Le paysage des religions en France se transforme et notre attention est attirée par les courants internes aux religions elles-mêmes qui modifient et altèrent parfois les relations entre les religions et la vie politique. Chacune des trois religions monothéistes est concernée à un titre différent.

 Le catholicisme connaît une véritable rétraction de son empreinte dans la société française. Le catholicisme s’efface sans parvenir à renouveler sa proposition, sa conception de l’Homme et de la société pourtant matrice de la devise républicaine. Cette perte d’audience est largement due pour certains, à un désengagement institutionnel dans la vie politique et une faible présence dans l’espace médiatique.

 L’islam est traversé par de forts courants intégristes à travers le monde. Cet intégrisme islamique progresse jusque dans les mentalités françaises, du simple fait du traitement médiatique de ses exactions (11 septembre 2001, Daech, attentats, …) fut-ce pour s’en horrifier. L’islam radical apparaît comme une tentative d’intrusion dans la décision politique des Etats notamment européens mais pas seulement, par différents moyens (corruption, menace, intimidation…).

 L’identité juive enfin, largement ignorée dans sa signification originelle, est captive d’une réduction à la politique de l’Etat d’Israël. La politique de colonisation menée par les gouvernements depuis plusieurs décennies, dégradent les relations entre l’Etat d’Israël et ses voisins. Cette réduction induit une confusion dans l’opinion entre identité religieuse (juive) et administration de l’Etat d’Israël, qui nourrit un antisémitisme sinon théologique du moins politique.

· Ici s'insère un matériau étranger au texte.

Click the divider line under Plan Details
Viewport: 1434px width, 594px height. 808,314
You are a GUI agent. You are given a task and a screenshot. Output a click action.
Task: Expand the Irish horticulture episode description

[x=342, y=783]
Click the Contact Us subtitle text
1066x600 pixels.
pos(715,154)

En France, le peu d’intérêt pour les questions spirituelles et religieuses déplace le centre de gravité des questions théologiques vers les questions politiques. Ainsi, un processus de communautarisation semble en voie d’accélération et les identités religieuses se teintent de colorations politiques.

On déplorera que la question proprement religieuse au sens de spirituelle disparaisse derrière les jeux de pouvoir et d’influence politique. Elle devient de plus en plus difficile à honorer. Comme le disait le frère dominicain Olivier-Thomas Venard, au sujet de la situation en Israël : « Cette région souffre ¬sûrement des excès de nombreux prétendus religieux, elle souffre surtout d’un manque de religion. [1] » Il est vrai que les religions n’ont pas toutes le même rapport à la vie sociale et politique des nations au sein desquelles elles existent. Ces enjeux politiques en France contaminent les religions et les instrumentalisent. Ils empêchent d’aborder au fond, les ressorts spirituels de ces traditions religieuses. Ainsi la France est-elle malade, non d’un excès de religion, mais d’un manque de pensée réellement religieuse. « La fabrique de la démocratie ne peut se contenter d’ignorer les religions. À la fois dans la contribution qu’elles sont susceptibles d’apporter, mais aussi dans la menace qu’elles peuvent parfois représenter » écrivait récemment l’historien Sébastien Fath. « Au nom de la laïcité, nombre d’observateurs républicains ont longtemps soutenu que les doctrines ne comptaient pas. (…) Mais trop d’épisodes récurrents nous rappellent que la violence physique trouve parfois justification dans une prescription religieuse. Répéter que les religions sont toujours du côté de la paix est historiquement faux [2] ».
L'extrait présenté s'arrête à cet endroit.